Many new automotive vehicle designs incorporate an Electronic Throttle Control (ETC) system on the gasoline internal combustion engine to manipulate volumetric efficiency and control engine speed. These engines have the possibility of developing various mechanical problems at some point in the vehicle’s lifespan. Compression testing is a common procedure used to diagnose certain types of engine mechanical problems. Compression testing procedures have traditionally been performed with a fully open throttle. However, ETC systems may not allow the throttle to open fully, if at all, during conventional engine compression test procedures. Technicians in the repair industry, students in vocational programs, as well as educators and trainers need to be aware of the effects of the ETC system on engine compression test procedures and make accommodations for these effects to reliably diagnose engine mechanical problems in these vehicles.

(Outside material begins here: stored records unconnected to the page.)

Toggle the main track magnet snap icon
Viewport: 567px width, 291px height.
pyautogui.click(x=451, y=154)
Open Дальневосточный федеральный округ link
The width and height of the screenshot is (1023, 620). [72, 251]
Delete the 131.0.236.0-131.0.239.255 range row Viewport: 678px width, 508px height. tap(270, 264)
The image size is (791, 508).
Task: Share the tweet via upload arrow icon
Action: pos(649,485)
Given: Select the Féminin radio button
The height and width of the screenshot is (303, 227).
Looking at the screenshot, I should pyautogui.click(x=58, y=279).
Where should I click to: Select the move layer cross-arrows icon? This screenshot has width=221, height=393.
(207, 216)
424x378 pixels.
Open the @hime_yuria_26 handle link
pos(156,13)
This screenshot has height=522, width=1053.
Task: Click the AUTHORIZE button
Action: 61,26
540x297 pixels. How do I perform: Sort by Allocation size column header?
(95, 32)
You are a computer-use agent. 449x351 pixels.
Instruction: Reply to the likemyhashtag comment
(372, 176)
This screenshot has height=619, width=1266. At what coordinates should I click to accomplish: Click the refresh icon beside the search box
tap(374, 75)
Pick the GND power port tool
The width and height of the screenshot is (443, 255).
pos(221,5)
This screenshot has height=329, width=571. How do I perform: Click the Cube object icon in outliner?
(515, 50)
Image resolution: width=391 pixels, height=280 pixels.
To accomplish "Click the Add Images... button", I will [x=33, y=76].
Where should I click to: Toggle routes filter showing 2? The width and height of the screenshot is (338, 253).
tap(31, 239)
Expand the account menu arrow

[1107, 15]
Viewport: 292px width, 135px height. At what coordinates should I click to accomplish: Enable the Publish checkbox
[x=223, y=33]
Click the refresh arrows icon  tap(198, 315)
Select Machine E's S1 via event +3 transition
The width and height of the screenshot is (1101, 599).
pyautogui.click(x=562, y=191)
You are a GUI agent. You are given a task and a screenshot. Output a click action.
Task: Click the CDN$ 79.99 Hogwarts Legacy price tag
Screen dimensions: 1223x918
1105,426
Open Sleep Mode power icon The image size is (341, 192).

A sample of twenty-two vehicles equipped with an ETC system were gathered for testing. Compression testing procedures were performed on these vehicles to determine the throttle opening and cylinder pressures. The procedure was performed on each vehicle in three variations: (1) a conventional compression test, (2) Electronic Throttle Body (ETB) unplugged, and (3) ETB blocked open. The results of these testing procedures were analyzed to determine to what extent the throttle was opened by the ETC system during a traditional compression test. In addition, the variation in cylinder pressure among the tests was analyzed to determine if a statistically significant result existed. The results of the testing showed a wide variation in throttle openings among tested vehicles as well as a weak correlation between throttle opening and cylinder pressure. The conclusion of the study is that a conventional compression test is a valid testing procedure on ETC equipped vehicles.